Hello Course Support Staff,
I have completed Week 2’s assignment, but I am not understanding a couple of items related to section 4 on confidence intervals:
- Given that “A 95% confidence interval for an estimate ŝ of a parameter s is an interval I=(a,b) such that 95% of the time when the experiment is run, the true value s is contained in I”, why is util.print_confidence_intervals(class_labels, statistics) printing the Mean AUC with a CI from 5%-95% (“Mean AUC (CI 5%-95%)
Cardiomegaly 0.93 (0.90-0.96)”)?
Given the definition above, I would have expected to see the estimated population AUC after bootstrap with a range (a,b) but with a confidence interval of 95%.
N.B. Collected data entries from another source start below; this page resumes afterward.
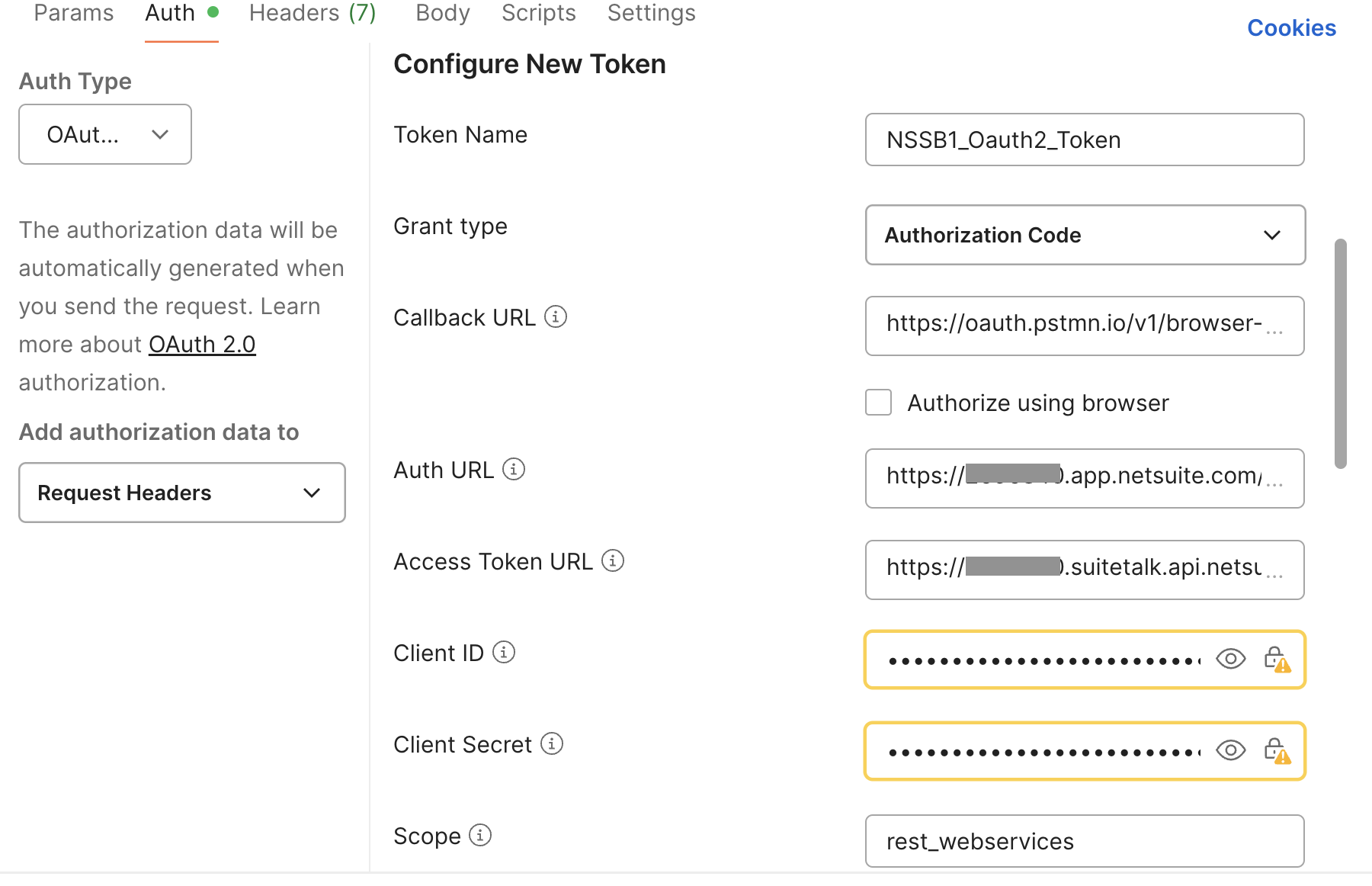Switch to the Headers (7) tab
Image resolution: width=1372 pixels, height=886 pixels.
click(x=313, y=13)
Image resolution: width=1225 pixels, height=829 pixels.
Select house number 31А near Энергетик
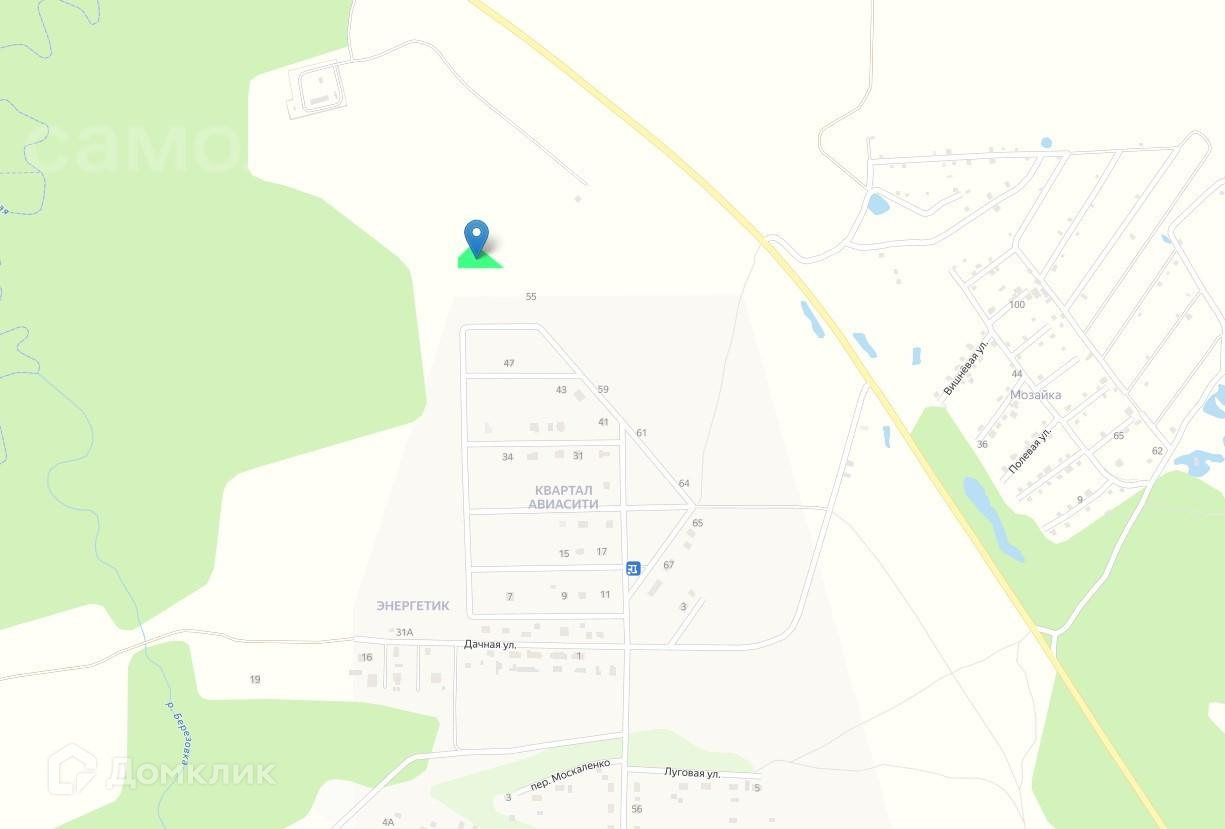(404, 632)
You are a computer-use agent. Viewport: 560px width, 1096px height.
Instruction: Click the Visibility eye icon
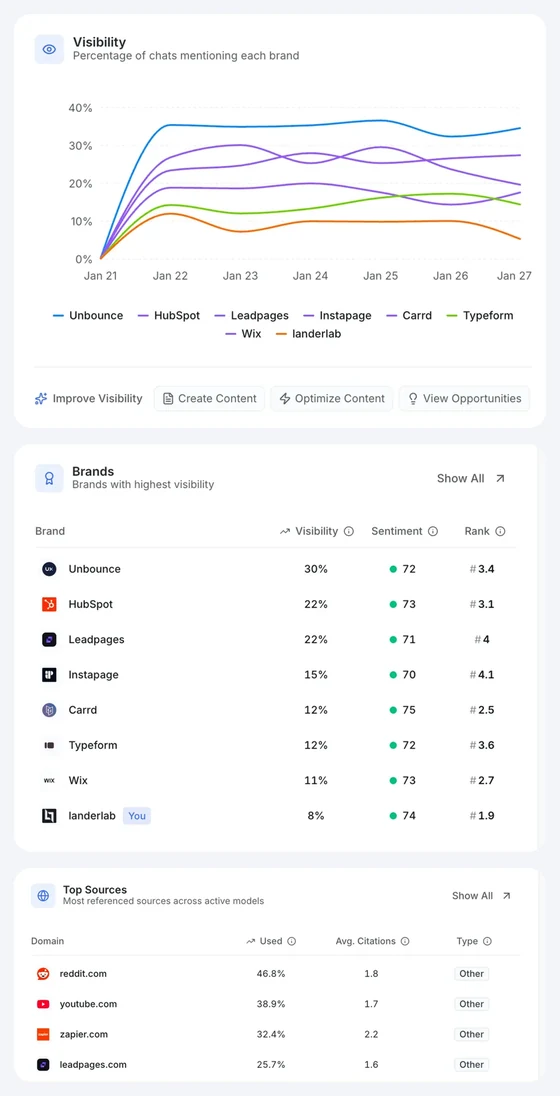tap(49, 49)
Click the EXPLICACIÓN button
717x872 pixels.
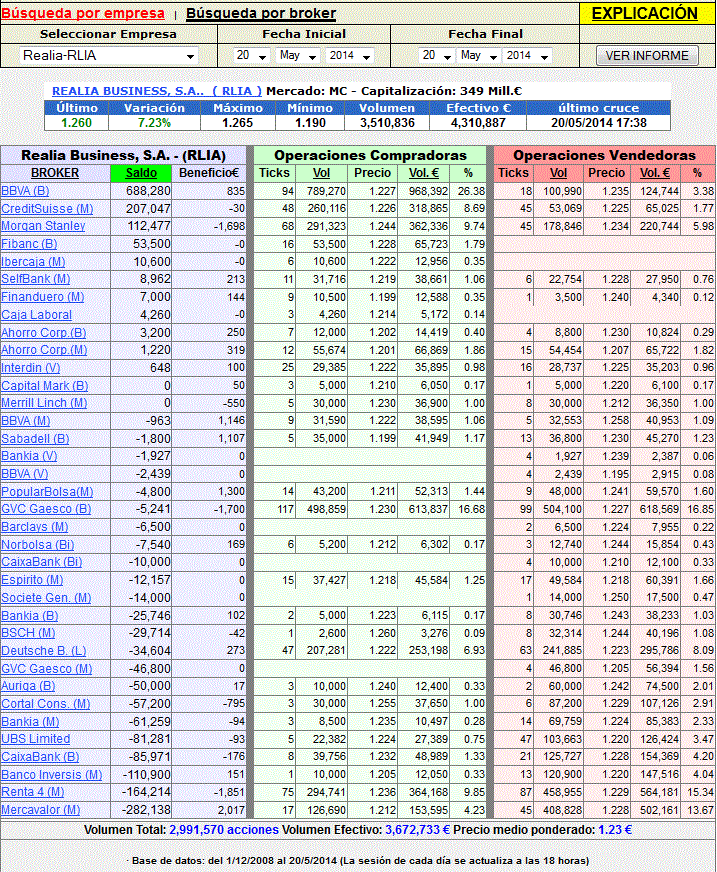644,13
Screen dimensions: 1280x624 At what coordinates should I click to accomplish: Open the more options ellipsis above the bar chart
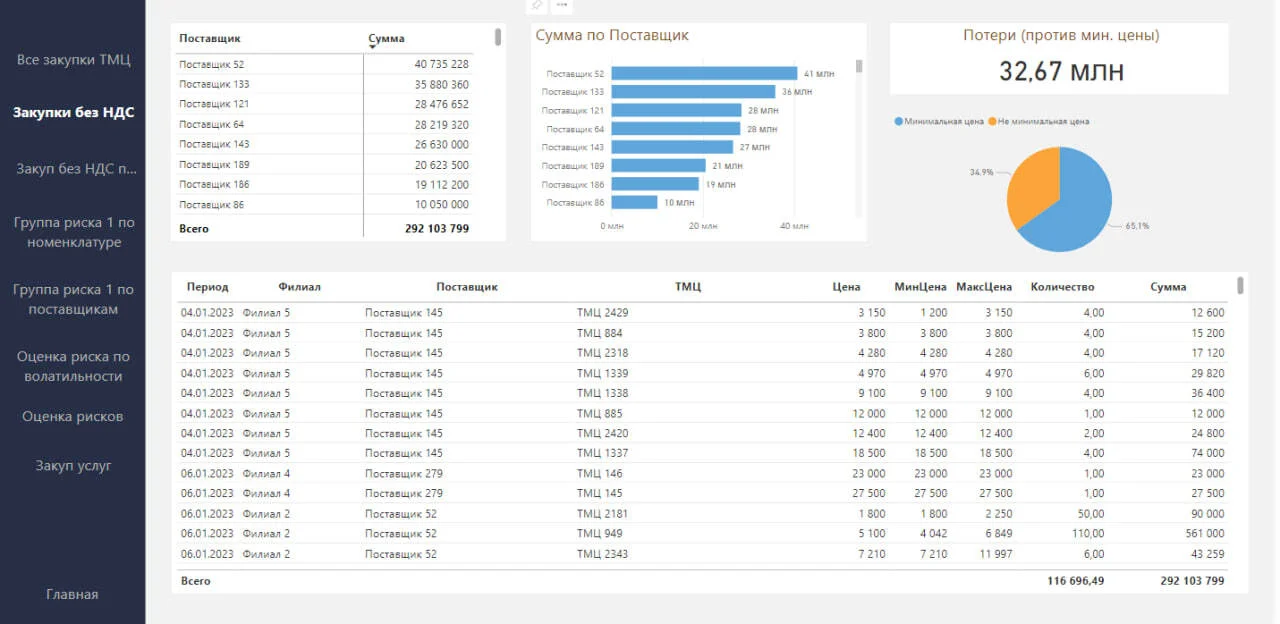[x=562, y=5]
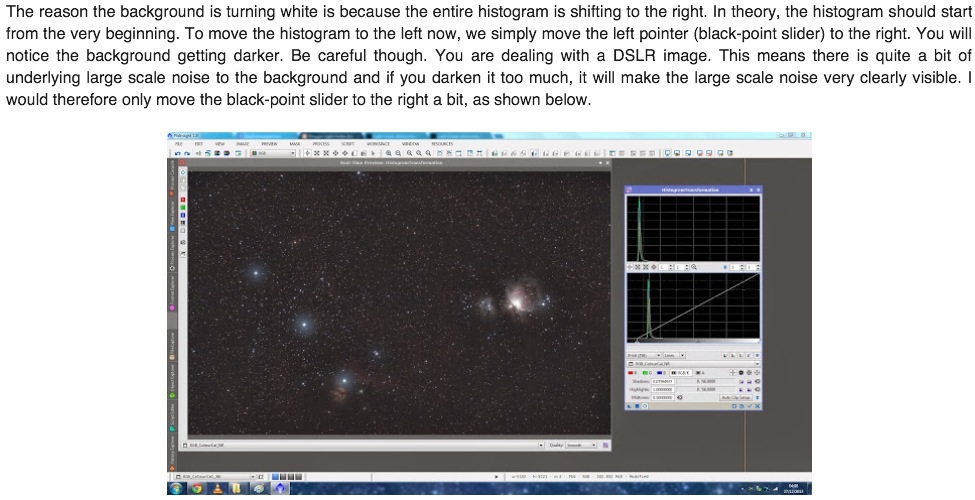
Task: Expand the RGB_ColourCal_NR view selector dropdown
Action: point(757,363)
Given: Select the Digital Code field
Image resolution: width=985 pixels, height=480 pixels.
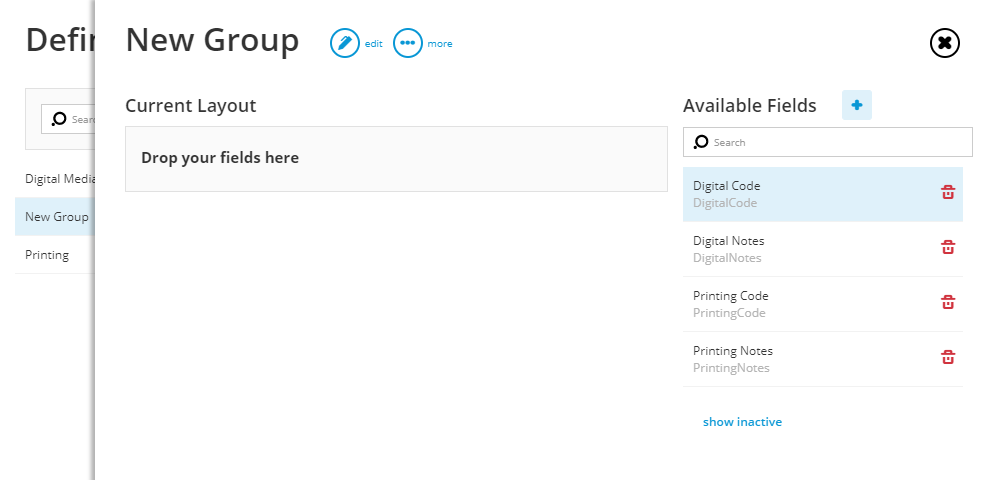Looking at the screenshot, I should [x=823, y=194].
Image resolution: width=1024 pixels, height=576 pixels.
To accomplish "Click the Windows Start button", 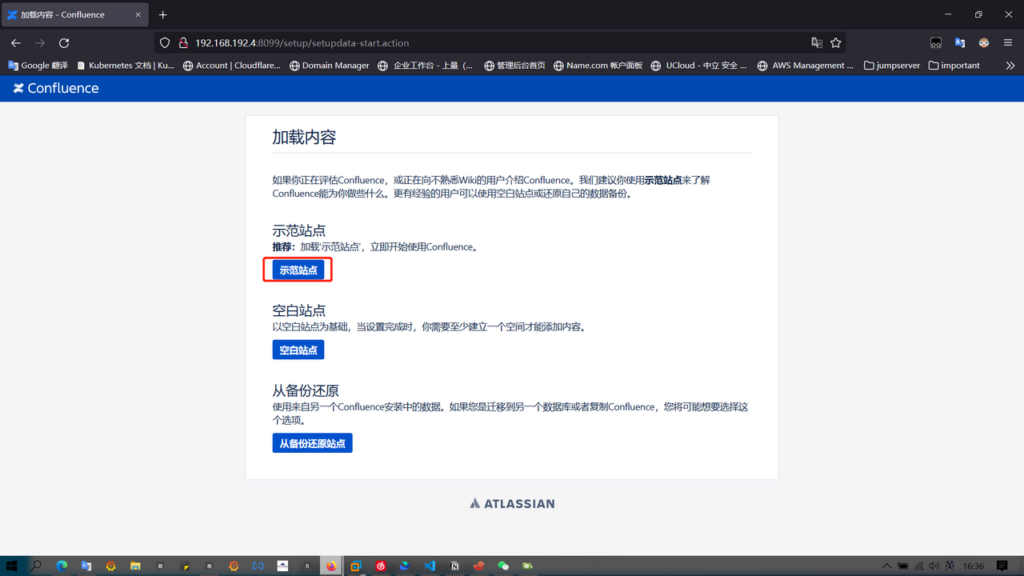I will click(12, 566).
- Where exactly in the code is the range (a,b) being calculated for a confidence interval of 95%? I can see the 95% and 5% in the lines of code, but I am unable to interpret via reading the code below in util.py as to how it means that (min, max) is the interval with a 95% confidence interval:
def print_confidence_intervals(class_labels, statistics):
df = pd.DataFrame(columns=["Mean AUC (CI 5%-95%)"])
for i in range(len(class_labels)):
mean = statistics.mean(axis=1)[i]
max_ = np.quantile(statistics, .95, axis=1)[i]
min_ = np.quantile(statistics, .05, axis=1)[i]
df.loc[class_labels[i]] = ["%.2f (%.2f-%.2f)" % (mean, min_, max_)]
return df
Will be grateful for some clarity please. Thanks,
-Ananth Krishnan